Major rainfall means parts of Queensland officially out of drought

By Melissa Coade

April 21, 2022

Mark Furner
Queensland minister for agricultural industry development and fisheries and minister for rural communities Mark Furner. (AAP Image/Darren England)

Eleven local government areas in southeast Queensland have had their ‘drought’ status revoked by state authorities following significant rainfall since last October. 

Queensland’s Local Drought Committees (LDCs) declared on Thursday that drought conditions in the the LGAs of Bundaberg, Cherbourg, Fraser Coast, Gympie, Ipswich, Lockyer, the Scenic Rim, Somerset, South Burnett, Southern Downs and Toowoomba had improved.

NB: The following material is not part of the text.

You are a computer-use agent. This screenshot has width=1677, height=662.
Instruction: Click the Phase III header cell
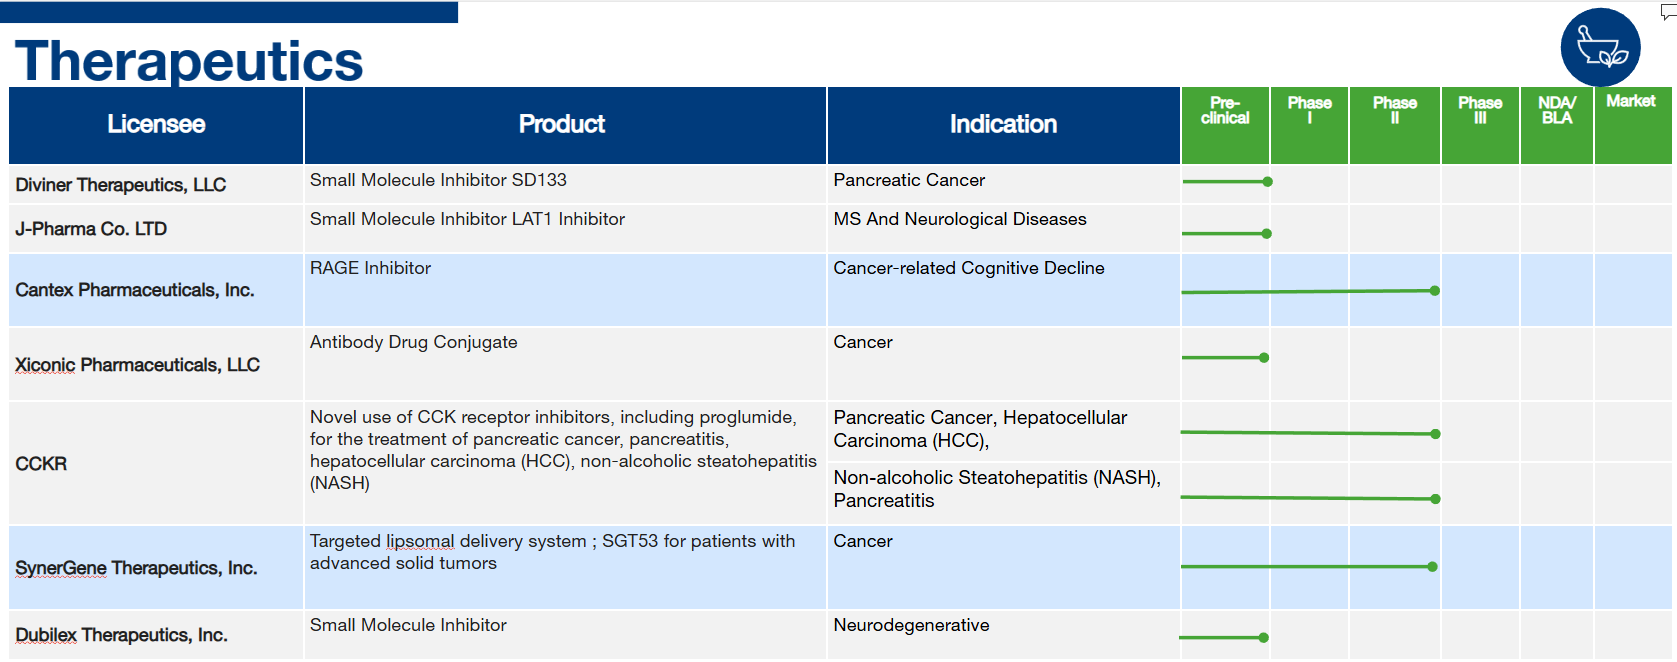[1480, 125]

Significant rain and flooding events since October 2021 now mean Queensland’s drought declared area has shrunk from 64.7% to 61.1%.

Mark Furner, minister for agricultural industry development and fisheries, and regional communities, issued a statement noting the ‘big improvement’ in conditions across the state’s south east.

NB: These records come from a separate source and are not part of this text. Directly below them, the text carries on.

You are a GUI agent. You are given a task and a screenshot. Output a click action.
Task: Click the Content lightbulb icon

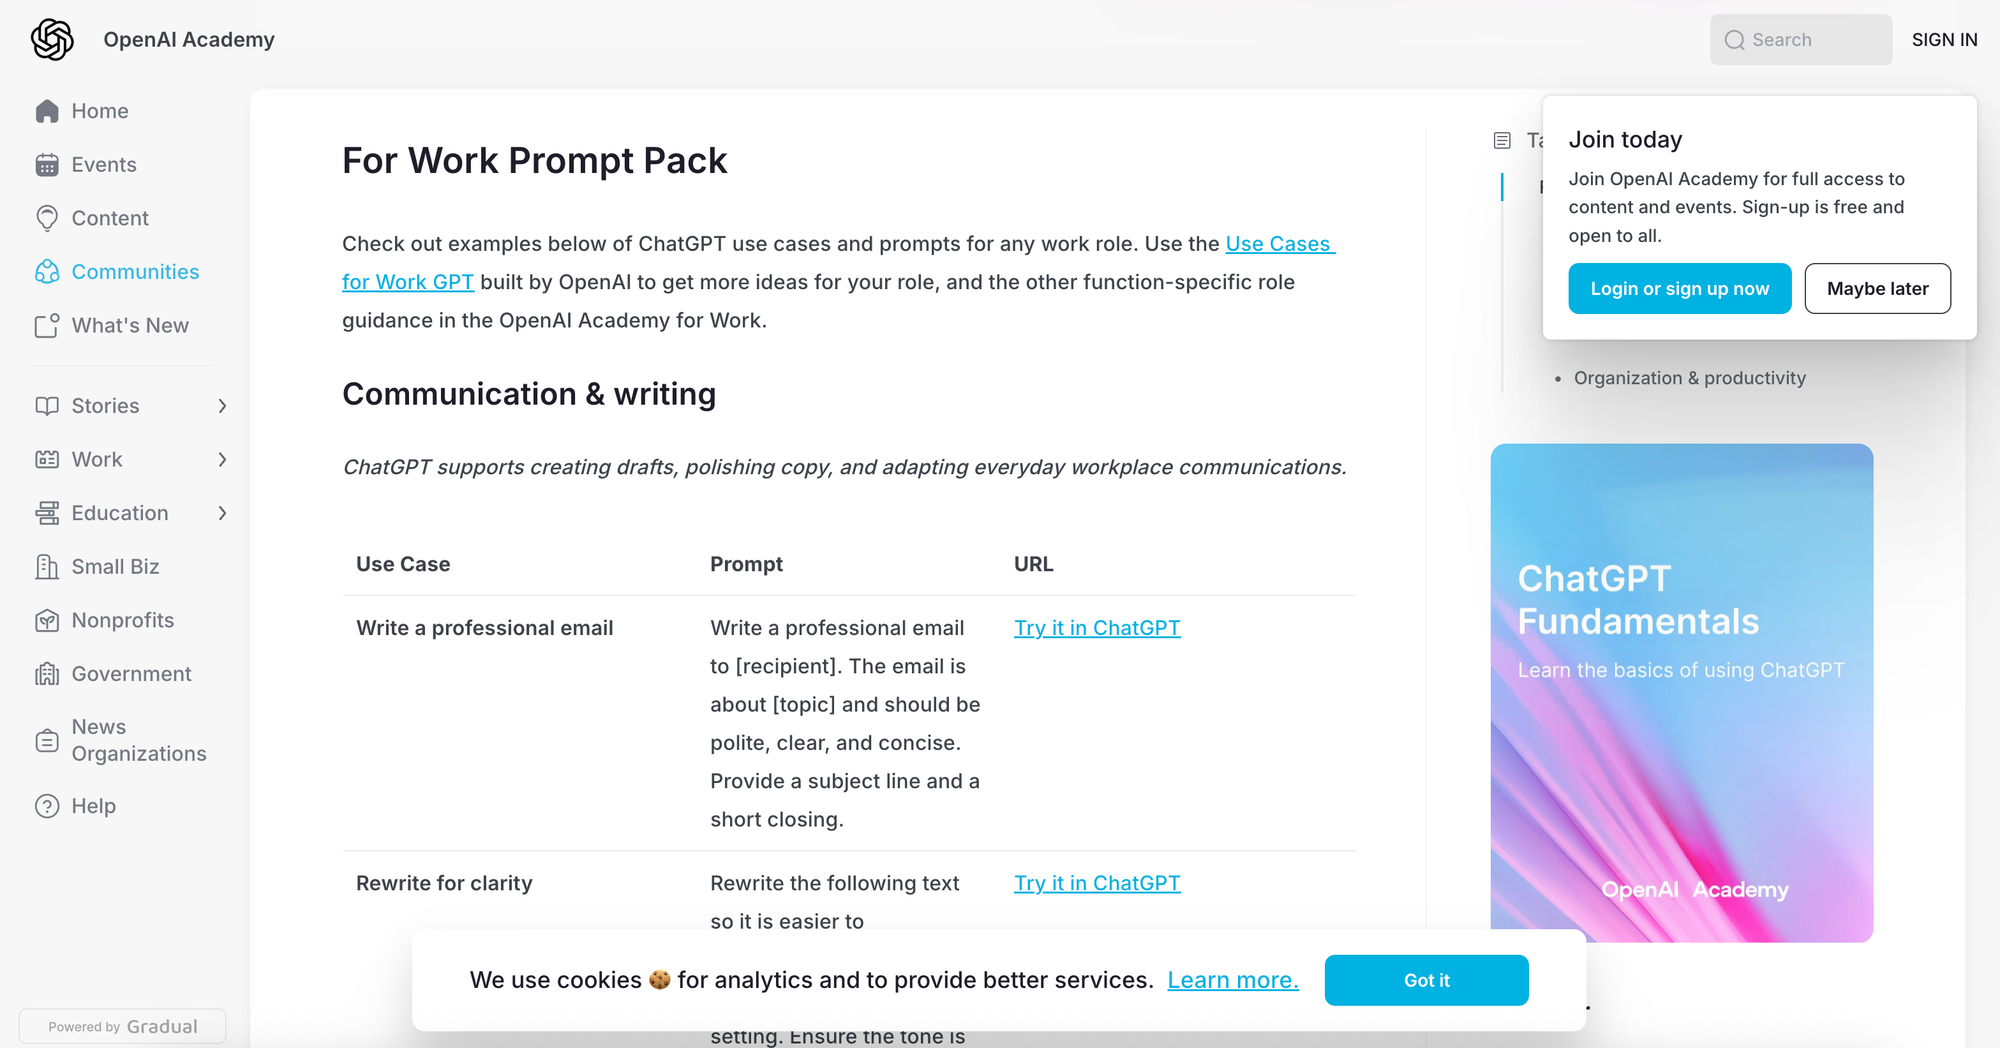[x=47, y=218]
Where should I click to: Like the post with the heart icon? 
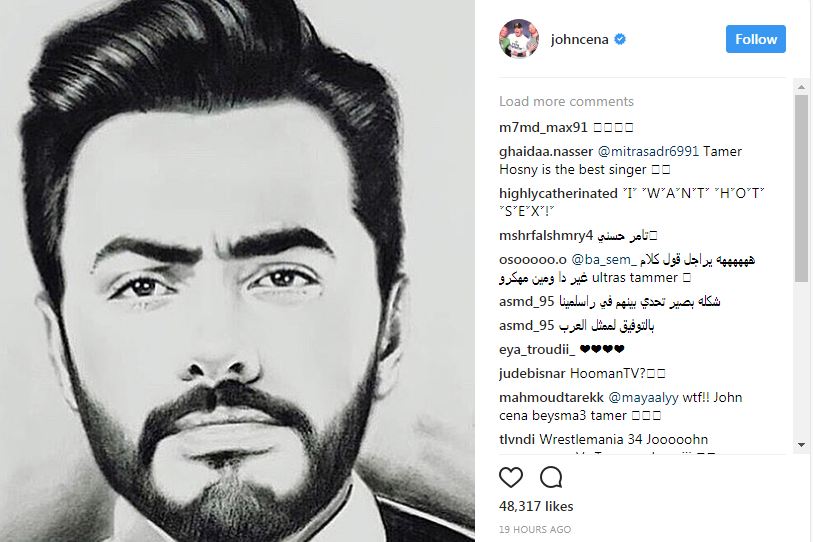tap(511, 477)
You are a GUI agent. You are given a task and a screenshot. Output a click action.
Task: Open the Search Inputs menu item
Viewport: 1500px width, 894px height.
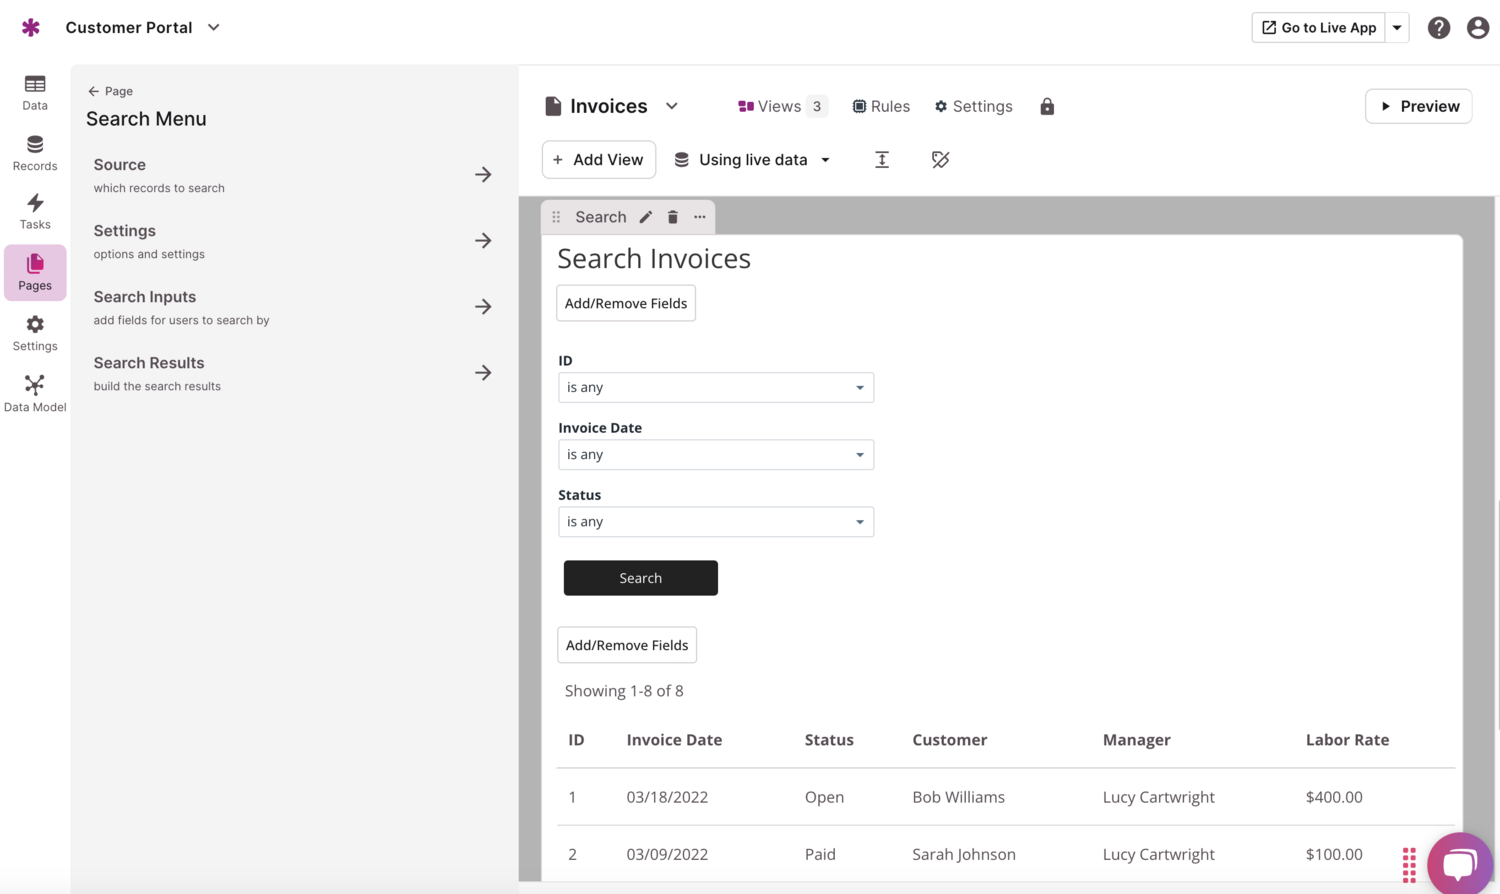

“While we acknowledge that some producers have suffered significant damage from the severe rain and flood events, the positive is that natural water courses and stock and irrigation water storages have been replenished, along with excellent pasture growth that will see us through to the next wet season,” Furner said. 

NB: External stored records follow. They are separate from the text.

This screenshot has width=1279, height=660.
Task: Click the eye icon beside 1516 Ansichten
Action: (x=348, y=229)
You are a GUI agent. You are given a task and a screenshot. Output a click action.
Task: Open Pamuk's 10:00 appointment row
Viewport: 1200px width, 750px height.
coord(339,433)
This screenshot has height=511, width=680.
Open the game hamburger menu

Local drought-affected producers will still have access to several drought assistance programs but the state’s drought relief assistance scheme (DRAS) will be phased out, the minister added. 

Meanwhile, Queensland primary producers in the drought-revoked areas can access freight subsidies for restocking and returning from agistment under the old DRAS.

“If a producer is experiencing difficult conditions in an area that is not drought declared, then they could apply for an Individually Droughted Property (IDP) declaration.

“This gives them the same access to our drought assistance as an area declaration,” Furner said. 

LDCs draw on several sources of information to assess conditions, which determines whether an area is officially declared subject to drought. The minister said this included the Australian Combined Drought Indicator (CDI), which was developed by the Northern Australia Climate Program with funding from University of Southern Queensland, the Queensland Government’s Drought and Climate Adaptation Program and Meat and Livestock Australia.

“Other Queensland’s LDCs will meet towards the end of this month to assess seasonal conditions in other drought declared parts of the state,” Furner said. 

“Droughts and floods are part of our climate cycle and now is the time to start preparing for future droughts.”